Charge dependence of mesons with flavored contact-interaction couplings

TL;DR

The paper addresses how to incorporate flavor symmetry breaking into a covariant, confining contact-interaction model for QCD by deriving flavor-dependent couplings from one-loop background-field polarization and expressing them in terms of a single gluon-mass scale and common regulators. This framework is used to solve the gap equation and the Bethe-Salpeter equation for pseudoscalar mesons, enabling a unified description of $\pi$, $K$, $D$, $D_s$, and $\eta_c$ states with reduced free parameters. The results show good agreement with PDG values for masses and decay constants, predict realistic isospin splittings such as $m_{\pi^+}-m_{\pi^0} \approx 0.3$ MeV and $m_{K^0}-m_{K^\pm} \approx 2.3$ MeV, but reveal limitations for heavier quarkonia (e.g., $\eta_c$ and $D$-meson splittings) that may require additional scales or extensions to SU(5). Overall, the work demonstrates that a flavor-symmetry-informed CI model can serve as a computationally efficient, benchmarking tool for exploring hadron structure across light and heavy sectors. $m_g$ acts as the central scale relating all flavored couplings, providing a physically transparent link between constituent masses and bound-state observables.

Abstract

Effective interaction models of quantum chromodynamics, based on quark degrees of freedom, have been successfully employed to compute the properties of a large array of ground and excited meson and baryon states, along with their electromagnetic form factors, distribution functions and thermal behavior.
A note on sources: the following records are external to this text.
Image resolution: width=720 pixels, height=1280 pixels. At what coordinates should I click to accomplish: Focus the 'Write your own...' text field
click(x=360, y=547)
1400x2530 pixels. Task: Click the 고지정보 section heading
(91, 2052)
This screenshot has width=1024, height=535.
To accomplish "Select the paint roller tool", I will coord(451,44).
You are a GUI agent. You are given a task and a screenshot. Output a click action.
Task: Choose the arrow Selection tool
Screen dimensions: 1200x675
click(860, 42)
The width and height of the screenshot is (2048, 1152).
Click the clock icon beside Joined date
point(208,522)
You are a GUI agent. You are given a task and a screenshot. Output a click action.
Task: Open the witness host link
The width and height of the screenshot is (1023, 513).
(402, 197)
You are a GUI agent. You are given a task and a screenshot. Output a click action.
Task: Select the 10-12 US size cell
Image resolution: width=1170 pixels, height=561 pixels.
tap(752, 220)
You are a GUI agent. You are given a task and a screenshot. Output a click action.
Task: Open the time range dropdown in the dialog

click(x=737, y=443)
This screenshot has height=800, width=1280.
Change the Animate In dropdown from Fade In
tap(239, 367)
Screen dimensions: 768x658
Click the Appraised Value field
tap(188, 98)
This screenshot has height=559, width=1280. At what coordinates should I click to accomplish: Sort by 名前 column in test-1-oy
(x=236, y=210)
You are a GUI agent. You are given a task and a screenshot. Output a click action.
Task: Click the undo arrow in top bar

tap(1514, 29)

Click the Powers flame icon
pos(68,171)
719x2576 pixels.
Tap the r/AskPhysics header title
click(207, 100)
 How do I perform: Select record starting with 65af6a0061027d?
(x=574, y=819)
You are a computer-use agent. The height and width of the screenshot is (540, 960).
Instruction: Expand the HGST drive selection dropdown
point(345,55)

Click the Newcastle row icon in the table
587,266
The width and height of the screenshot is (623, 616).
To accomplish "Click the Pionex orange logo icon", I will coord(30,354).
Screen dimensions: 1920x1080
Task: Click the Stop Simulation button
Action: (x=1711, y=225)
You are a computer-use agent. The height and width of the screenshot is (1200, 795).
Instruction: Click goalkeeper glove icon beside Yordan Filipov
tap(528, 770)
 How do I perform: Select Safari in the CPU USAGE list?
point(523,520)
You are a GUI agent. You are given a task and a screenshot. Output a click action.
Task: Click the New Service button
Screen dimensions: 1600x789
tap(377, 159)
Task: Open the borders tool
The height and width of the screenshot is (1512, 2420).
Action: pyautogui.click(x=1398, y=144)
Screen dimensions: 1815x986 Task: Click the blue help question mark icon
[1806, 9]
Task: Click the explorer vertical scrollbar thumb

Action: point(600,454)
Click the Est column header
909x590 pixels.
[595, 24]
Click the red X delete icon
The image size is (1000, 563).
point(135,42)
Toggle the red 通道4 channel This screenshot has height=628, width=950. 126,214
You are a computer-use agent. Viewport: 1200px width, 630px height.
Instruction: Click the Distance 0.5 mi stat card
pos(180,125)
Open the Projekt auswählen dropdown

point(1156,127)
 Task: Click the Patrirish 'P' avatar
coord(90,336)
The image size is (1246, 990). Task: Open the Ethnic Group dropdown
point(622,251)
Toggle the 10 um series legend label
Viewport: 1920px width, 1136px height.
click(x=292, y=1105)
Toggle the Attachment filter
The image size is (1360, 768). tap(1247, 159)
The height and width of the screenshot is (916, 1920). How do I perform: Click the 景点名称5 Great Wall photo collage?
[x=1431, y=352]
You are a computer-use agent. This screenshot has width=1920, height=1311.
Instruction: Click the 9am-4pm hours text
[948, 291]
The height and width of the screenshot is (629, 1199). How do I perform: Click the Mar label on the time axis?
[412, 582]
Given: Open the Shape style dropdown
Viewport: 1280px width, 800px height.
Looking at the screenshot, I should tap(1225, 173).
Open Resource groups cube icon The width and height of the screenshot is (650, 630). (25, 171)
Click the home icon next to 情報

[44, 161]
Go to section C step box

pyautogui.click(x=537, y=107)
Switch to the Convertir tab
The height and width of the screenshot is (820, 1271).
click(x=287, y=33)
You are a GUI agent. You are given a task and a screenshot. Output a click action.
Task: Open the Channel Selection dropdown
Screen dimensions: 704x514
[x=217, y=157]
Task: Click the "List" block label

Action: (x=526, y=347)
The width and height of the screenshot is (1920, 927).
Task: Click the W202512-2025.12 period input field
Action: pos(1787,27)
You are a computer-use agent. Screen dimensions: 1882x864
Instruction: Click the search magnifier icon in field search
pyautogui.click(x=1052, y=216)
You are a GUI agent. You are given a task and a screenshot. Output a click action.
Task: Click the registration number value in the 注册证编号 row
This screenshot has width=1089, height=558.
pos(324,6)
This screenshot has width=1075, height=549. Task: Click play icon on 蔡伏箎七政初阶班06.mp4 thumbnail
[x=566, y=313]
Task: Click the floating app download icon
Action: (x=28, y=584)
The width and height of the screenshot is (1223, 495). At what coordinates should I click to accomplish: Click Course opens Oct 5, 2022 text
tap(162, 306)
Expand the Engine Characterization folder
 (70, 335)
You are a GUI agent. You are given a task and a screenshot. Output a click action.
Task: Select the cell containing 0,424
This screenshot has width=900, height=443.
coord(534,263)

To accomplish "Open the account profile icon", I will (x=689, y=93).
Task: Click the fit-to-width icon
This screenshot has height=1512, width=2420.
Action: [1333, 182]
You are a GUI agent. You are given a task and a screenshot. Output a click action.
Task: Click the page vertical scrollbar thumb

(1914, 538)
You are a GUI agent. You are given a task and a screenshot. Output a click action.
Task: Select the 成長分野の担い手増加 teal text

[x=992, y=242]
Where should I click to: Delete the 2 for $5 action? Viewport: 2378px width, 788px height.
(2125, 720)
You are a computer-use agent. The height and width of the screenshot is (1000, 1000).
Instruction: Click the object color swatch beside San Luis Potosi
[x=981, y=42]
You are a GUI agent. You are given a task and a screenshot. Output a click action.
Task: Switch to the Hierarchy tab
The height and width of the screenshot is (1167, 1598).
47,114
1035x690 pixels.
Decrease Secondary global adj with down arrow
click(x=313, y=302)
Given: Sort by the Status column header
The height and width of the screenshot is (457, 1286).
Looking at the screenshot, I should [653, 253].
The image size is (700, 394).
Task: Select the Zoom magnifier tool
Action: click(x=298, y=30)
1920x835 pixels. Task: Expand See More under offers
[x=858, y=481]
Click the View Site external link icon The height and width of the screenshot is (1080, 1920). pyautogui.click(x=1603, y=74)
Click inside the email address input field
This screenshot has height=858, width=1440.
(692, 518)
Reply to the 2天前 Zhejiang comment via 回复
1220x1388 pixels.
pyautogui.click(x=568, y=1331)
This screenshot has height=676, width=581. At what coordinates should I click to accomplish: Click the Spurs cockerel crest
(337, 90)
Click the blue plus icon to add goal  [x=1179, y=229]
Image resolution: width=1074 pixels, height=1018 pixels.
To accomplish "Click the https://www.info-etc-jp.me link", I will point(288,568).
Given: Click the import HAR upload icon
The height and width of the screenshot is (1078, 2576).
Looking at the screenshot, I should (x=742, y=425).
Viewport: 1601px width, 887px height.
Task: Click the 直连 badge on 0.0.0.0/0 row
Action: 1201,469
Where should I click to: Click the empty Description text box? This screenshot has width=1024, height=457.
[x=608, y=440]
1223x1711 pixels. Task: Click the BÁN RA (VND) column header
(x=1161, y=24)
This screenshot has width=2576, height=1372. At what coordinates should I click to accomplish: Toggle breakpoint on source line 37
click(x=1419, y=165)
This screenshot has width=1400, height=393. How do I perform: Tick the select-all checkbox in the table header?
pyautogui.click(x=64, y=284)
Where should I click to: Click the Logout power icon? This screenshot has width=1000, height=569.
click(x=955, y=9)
Amongst them, the contact-interaction model, while non-renormalizable, implements confinement, satisfies Lorentz covariance and correctly describes chiral symmetry and its dynamical breaking pattern. Original studies focused on the light hadron sector in the isospin limit and were thereafter extended to heavy mesons and baryons. The strong effective couplings, as well as infrared and ultraviolet regulators, are flavor-dependent model parameters adjusted to reproduce hadronic observables. In contrast, in this study we combine SU(4) flavor-symmetry breaking couplings, obtained from one-loop vacuum polarization amplitudes in the presence of background constituent quark currents, with the contact-interaction model. This allows us to reduce the number of mass-dimensioned parameters and to consistently relate all flavored couplings to a single mass scale, while the masses and weak decay constants of the pions, kaons, $D$ and $D_s$ mesons are in good agreement with average reference values. Allowing for realistic isospin breaking, $m_d/m_u = 1.7$, in conjunction with the effect of the flavored couplings, leads to a mass splitting, $m_{π^+}- m_{π^0} \approx 0.3$ MeV, that agrees with lattice QCD values. For the kaons, the mass difference is $m_{K^0}- m_{K^\pm} \approx 2.3$ MeV, whereas $m_{D^\pm} - m_{D^0} \approx 0.5$ MeV and the $η_c$ is 6\% lighter than the experimental mass.